::: ENTRIES SUPPLIED

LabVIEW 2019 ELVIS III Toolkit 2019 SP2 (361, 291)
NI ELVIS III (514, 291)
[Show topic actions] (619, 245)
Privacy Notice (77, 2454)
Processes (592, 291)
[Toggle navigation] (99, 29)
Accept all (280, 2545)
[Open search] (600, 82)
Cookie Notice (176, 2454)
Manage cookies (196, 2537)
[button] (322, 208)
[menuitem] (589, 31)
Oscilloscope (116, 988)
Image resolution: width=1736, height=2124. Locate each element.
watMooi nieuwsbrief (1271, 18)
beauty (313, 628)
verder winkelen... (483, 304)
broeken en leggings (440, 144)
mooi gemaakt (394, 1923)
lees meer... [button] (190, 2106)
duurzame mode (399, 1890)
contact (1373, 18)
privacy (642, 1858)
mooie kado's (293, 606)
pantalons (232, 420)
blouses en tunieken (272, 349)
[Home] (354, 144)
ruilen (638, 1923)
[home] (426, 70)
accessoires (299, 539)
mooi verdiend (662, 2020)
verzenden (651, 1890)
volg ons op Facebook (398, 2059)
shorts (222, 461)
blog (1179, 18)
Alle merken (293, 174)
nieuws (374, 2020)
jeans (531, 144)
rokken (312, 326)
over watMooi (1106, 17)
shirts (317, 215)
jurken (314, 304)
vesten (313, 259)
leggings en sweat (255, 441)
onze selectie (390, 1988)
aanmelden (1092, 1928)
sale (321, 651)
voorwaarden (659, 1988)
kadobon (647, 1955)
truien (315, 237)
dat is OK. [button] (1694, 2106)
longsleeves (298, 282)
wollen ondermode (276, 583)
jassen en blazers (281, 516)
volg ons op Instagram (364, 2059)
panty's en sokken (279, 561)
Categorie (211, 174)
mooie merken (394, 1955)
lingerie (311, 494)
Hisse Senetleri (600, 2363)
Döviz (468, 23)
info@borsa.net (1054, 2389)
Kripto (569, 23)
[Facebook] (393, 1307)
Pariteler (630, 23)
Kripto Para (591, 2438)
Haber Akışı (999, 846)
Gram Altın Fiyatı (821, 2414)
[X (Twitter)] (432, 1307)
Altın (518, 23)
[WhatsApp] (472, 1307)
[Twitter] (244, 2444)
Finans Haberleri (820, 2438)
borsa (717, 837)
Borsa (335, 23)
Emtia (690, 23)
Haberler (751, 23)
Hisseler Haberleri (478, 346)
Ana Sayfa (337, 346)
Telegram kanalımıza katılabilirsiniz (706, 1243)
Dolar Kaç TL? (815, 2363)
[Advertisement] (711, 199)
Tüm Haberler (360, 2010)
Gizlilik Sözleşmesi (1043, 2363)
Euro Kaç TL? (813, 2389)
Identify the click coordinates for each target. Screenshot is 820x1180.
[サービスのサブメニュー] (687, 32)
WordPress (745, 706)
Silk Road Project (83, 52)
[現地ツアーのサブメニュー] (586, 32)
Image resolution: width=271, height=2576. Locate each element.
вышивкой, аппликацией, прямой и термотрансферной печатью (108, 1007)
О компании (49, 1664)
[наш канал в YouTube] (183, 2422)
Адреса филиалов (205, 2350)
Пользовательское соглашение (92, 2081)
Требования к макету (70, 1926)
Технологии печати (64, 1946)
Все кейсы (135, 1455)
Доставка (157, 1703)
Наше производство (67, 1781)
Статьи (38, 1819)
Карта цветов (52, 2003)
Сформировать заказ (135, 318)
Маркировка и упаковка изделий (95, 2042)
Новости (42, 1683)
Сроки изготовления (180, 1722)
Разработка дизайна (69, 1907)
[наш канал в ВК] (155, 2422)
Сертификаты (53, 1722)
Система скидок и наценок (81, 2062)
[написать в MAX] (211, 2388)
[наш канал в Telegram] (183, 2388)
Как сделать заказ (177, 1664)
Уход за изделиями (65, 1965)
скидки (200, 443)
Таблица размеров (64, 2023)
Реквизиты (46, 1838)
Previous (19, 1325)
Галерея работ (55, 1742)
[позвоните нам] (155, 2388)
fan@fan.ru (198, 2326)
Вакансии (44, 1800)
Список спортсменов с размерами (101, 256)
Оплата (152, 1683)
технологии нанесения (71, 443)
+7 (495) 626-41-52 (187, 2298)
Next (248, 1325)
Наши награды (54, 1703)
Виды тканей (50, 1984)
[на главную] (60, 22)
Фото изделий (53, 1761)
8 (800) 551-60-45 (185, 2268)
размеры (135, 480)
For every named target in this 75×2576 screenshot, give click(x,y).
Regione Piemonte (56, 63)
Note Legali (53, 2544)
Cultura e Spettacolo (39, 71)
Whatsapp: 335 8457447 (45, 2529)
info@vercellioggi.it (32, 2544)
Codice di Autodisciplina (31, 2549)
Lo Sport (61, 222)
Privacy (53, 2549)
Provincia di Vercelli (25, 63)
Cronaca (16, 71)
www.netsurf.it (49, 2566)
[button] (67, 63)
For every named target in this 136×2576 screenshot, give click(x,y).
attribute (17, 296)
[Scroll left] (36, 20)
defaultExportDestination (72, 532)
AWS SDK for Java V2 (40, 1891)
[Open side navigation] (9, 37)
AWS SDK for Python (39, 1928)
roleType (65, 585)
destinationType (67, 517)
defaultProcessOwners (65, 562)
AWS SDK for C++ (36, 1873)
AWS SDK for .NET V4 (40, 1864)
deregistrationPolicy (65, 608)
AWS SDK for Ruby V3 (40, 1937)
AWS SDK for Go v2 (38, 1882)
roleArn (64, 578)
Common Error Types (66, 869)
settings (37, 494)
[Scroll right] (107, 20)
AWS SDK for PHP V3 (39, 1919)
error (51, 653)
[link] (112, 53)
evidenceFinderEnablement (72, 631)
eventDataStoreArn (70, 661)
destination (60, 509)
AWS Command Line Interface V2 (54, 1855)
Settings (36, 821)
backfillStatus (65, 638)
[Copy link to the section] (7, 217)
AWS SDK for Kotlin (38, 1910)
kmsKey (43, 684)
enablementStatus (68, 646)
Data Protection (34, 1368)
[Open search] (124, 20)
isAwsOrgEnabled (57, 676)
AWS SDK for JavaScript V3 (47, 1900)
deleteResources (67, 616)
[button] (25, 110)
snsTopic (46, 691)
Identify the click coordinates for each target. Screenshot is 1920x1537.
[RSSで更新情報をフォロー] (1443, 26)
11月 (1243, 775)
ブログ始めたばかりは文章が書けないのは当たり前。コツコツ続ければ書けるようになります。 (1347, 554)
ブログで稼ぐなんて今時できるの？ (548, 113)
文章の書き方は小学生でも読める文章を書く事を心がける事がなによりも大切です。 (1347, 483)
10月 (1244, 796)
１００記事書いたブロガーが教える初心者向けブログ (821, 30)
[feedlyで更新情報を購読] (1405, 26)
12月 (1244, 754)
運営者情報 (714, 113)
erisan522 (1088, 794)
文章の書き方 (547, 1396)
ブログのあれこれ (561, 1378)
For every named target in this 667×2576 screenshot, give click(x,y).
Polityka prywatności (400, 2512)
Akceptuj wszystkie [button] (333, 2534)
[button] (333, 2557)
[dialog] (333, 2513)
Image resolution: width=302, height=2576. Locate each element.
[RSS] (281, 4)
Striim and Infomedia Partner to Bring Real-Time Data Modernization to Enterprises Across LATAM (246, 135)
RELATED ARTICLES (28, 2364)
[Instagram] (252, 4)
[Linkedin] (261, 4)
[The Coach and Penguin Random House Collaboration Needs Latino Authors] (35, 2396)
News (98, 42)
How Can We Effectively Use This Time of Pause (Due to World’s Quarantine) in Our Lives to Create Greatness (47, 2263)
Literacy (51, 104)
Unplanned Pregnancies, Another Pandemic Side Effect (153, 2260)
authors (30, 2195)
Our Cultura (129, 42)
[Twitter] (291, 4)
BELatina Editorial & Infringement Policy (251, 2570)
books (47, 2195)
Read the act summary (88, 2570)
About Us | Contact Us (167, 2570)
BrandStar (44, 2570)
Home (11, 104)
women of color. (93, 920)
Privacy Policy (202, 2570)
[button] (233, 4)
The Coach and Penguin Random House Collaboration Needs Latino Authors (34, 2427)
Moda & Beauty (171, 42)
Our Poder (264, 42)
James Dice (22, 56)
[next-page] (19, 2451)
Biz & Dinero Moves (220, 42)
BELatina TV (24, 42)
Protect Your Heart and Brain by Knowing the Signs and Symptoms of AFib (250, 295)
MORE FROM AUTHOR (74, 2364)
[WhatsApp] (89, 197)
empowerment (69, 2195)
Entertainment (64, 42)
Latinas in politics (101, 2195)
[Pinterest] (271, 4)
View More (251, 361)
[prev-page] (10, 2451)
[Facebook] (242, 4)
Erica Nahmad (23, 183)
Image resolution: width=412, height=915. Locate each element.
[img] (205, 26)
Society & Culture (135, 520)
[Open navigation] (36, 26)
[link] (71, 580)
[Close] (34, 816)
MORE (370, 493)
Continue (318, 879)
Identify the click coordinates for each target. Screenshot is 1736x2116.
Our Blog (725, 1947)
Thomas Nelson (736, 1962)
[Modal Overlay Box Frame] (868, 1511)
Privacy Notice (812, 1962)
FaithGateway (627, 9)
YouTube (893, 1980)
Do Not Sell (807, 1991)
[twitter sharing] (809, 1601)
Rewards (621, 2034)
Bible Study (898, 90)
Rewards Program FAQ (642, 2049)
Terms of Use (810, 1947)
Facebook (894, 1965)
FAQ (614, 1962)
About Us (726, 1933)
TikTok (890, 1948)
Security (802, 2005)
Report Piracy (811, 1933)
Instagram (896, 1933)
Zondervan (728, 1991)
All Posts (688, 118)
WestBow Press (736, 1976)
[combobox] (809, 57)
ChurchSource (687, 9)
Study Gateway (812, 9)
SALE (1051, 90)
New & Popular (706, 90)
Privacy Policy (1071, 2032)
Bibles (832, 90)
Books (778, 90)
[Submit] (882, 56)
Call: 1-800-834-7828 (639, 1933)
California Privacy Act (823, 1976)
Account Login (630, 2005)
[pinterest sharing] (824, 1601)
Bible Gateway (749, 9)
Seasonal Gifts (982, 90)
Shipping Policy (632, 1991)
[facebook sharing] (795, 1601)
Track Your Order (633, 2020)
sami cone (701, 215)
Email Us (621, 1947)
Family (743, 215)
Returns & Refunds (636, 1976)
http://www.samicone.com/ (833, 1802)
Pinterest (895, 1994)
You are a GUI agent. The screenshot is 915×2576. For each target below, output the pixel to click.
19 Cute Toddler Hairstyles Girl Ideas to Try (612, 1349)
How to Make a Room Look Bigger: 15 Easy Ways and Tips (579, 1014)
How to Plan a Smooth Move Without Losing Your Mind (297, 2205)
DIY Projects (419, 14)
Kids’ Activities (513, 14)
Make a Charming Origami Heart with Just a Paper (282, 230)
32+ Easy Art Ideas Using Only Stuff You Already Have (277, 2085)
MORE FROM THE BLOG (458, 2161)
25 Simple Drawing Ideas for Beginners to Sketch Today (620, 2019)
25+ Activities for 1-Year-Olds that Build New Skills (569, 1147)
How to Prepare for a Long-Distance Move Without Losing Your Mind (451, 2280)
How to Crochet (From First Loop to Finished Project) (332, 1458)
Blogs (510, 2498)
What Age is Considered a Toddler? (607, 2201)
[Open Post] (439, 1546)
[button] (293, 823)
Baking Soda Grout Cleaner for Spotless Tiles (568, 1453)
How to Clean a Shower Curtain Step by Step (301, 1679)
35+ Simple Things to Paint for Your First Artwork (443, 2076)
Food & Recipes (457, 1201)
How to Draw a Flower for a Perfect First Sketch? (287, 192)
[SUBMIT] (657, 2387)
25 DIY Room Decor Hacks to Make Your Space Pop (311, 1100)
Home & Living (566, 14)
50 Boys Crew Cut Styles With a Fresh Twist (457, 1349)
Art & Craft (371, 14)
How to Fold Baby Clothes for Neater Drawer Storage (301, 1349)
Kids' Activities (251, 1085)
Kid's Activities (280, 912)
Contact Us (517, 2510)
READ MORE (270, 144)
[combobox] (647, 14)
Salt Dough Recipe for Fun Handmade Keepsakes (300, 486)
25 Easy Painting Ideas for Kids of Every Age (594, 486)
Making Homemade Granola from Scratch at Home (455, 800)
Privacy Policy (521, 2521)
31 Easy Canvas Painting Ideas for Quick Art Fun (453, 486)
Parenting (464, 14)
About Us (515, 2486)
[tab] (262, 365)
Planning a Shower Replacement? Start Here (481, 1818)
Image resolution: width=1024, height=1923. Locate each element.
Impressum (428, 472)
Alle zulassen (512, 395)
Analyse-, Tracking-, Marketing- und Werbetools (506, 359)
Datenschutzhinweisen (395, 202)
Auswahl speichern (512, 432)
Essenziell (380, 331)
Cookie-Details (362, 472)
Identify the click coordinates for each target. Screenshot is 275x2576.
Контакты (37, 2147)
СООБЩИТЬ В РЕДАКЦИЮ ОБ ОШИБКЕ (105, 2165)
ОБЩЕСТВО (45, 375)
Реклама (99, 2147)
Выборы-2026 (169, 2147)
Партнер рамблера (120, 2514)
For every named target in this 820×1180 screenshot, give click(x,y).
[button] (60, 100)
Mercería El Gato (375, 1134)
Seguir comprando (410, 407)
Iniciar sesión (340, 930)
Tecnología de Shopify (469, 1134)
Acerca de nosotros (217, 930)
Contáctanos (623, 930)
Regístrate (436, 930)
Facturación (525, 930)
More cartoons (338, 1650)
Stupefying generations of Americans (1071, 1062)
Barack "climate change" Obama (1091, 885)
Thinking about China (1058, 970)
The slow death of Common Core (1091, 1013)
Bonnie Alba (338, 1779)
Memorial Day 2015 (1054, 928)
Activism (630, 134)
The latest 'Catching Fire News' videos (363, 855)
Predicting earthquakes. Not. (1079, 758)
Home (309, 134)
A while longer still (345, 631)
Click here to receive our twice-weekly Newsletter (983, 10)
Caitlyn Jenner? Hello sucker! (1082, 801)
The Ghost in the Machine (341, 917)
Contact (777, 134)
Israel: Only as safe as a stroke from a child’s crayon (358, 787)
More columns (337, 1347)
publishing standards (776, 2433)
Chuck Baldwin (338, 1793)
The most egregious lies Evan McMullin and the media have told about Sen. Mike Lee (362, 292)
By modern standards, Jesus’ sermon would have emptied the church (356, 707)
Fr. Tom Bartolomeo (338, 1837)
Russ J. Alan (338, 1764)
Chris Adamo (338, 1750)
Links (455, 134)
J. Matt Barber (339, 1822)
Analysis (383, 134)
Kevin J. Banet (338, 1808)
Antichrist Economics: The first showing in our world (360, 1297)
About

::::::

The expected answer is each line of the records above that includes the string "named".

* [OUTPUT BELOW]
For every named target in this 75×2576 screenshot, give click(x,y).
For every named target in this 136×2576 screenshot, give click(x,y).
For every named target in this 667×2576 screenshot, give click(x,y).
For every named target in this 820×1180 screenshot, give click(x,y).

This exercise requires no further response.